Credit card numbers stored on Sony's PlayStation Network could have been obtained by hackers, according to company officials. In a post to Sony's corporate blog, spokesperson Patrick Seybold offered some details into a major online attack that ground the company's person-to-person entertainment network to a halt. Sony officials alerted customers that an "intrusion" knocked Sony's popular gaming service offline, and that user account information had been compromised.
Because Sony's database contained both personal information and credit card account details, officials warned customers to take more aggressive precautions than those recommended during the recent breach of a large e-mail notification service. According to online security experts, consumers should consider taking three specific steps to protect themselves from fraud:
- Request a credit report "fraud alert." Sony recommended that its customers place a "fraud alert" on file with each of the three major credit bureaus. However, this preventive measure could carry negative consequences for some affected consumers. Many instant approval systems for credit cards, auto loans, and mortgages reject consumers with fraud alerts on file. Getting a home loan or a personal loan often requires slower, manual reviews by bank officers.
- Use separate credit cards for online, in-person, and crucial expenses.
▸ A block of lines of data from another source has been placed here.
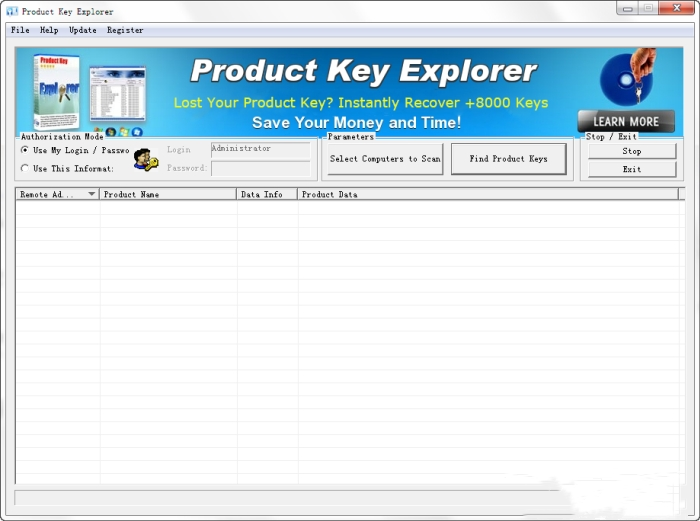Click the Product Key Explorer box image
The height and width of the screenshot is (521, 700).
(x=55, y=91)
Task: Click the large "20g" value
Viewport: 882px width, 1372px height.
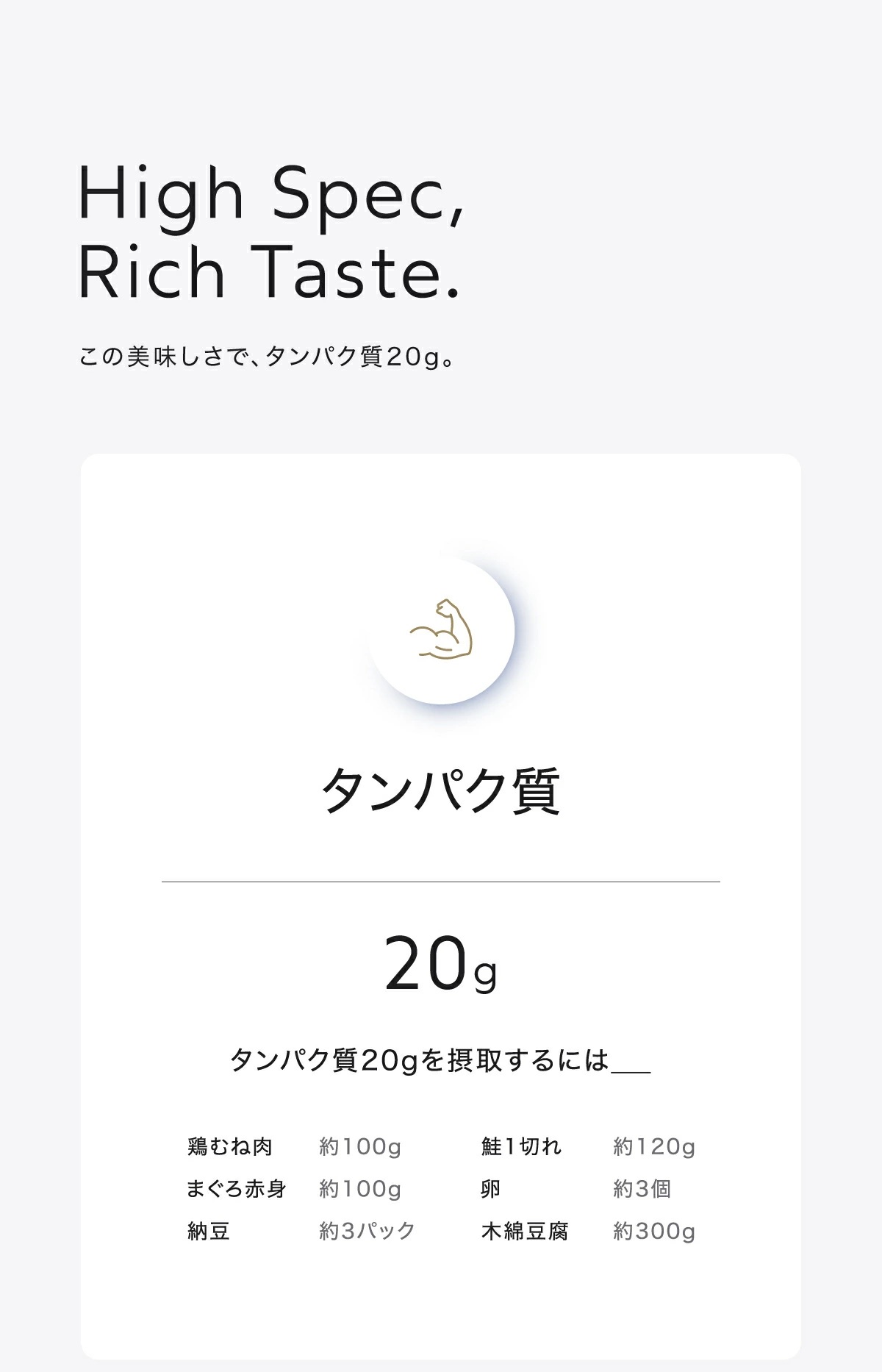Action: pos(441,965)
Despite the potential for credit card fraud in the wake of Sony's data breach, most consumers fall victim to identity thieves at restaurants and retailers rather than at e-commerce websites. Security experts recommend using separate card numbers for separate kinds of purchases. This practice reduces the number of recurring charges consumers have to change after experiencing identity theft. Many top rated credit cards offer additional card numbers at no extra charge.
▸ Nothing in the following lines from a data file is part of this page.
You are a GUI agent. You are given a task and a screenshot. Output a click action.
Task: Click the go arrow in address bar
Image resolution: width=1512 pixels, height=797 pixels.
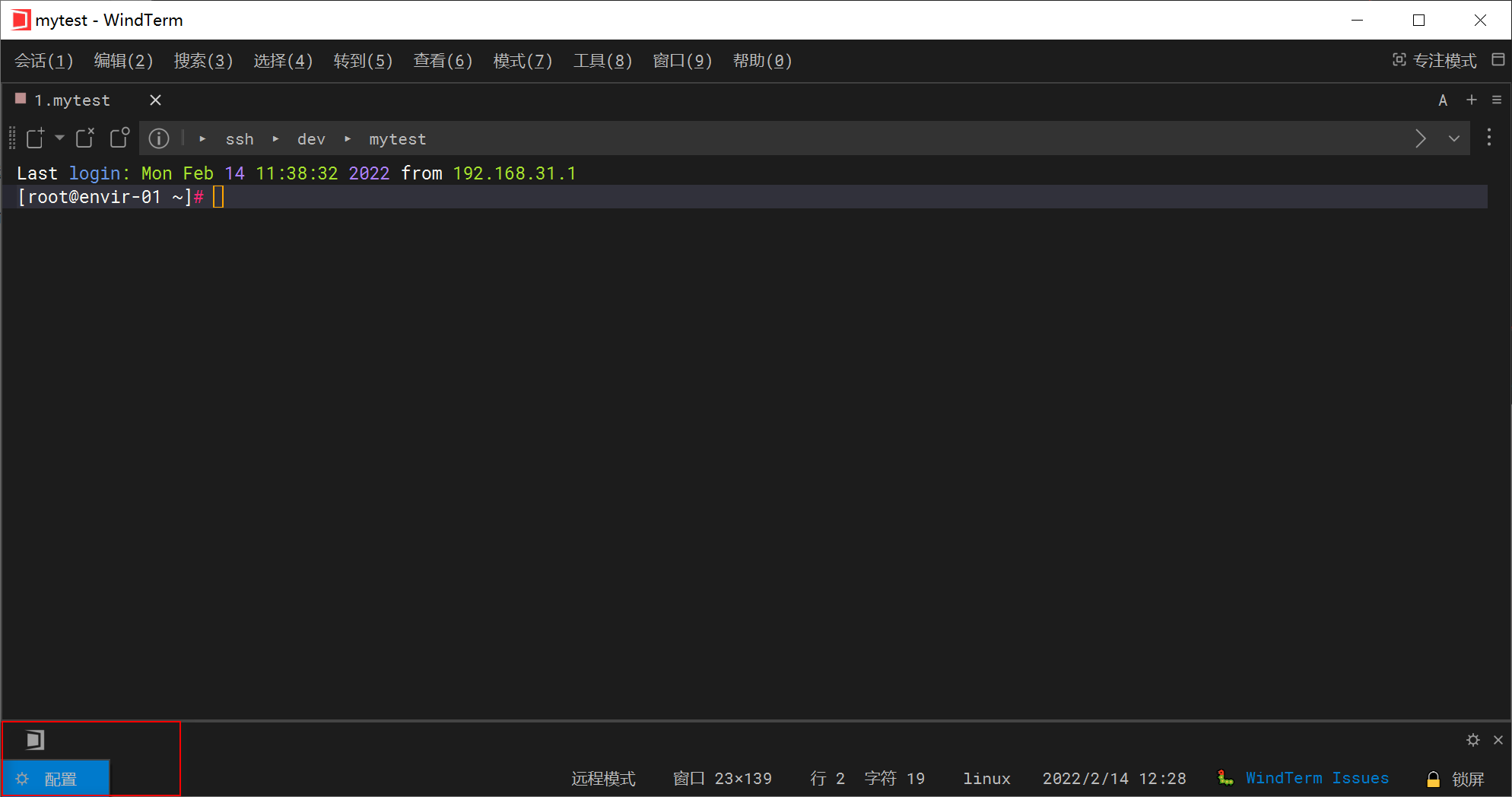coord(1420,138)
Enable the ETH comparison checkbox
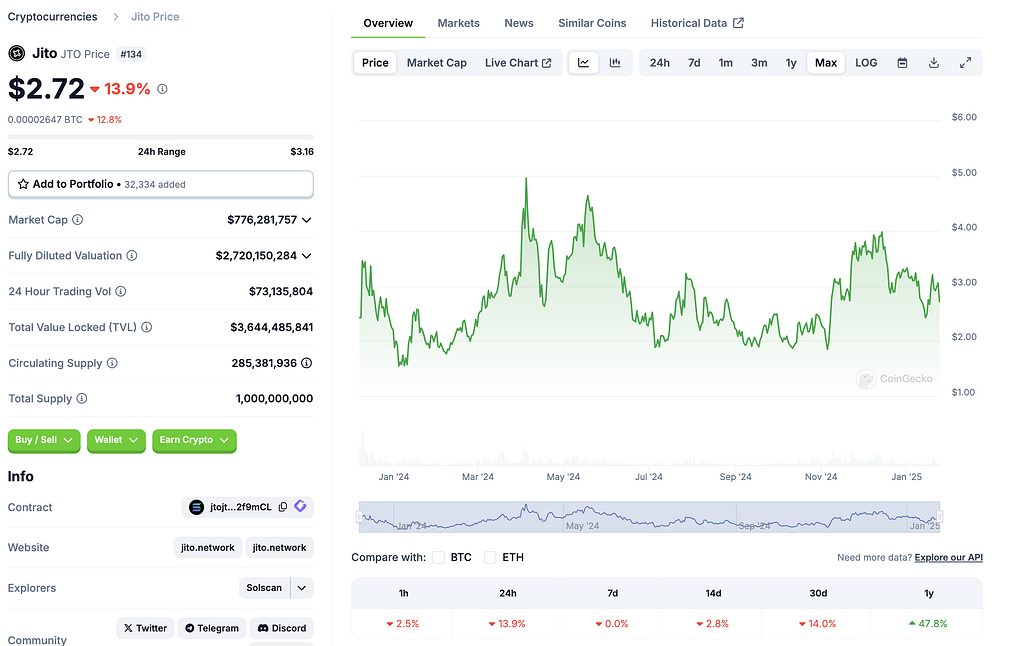 (490, 557)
- Create unique passwords for every website. According to an Accenture study, nearly two out of three Americans use the same password for everything, including their e-mail and personal banking. When criminals purchase data from a server breach, some identity theives try to hijack consumers' e-mail accounts, bank accounts, and social networking streams. Software tools like 1Password and LastPass help consumers randomize and track unique passwords.
Although Sony's PlayStation Network and Qriocity services remain offline during the investigation, Sony officials warned customers to avoid clicking links in e-mail purporting to arrive from the entertainment company, from banks, or from retailers. Instead, investigators told reporters, consumers should type web addresses directly into browsers to prevent falling victim to sophisticated impostor websites.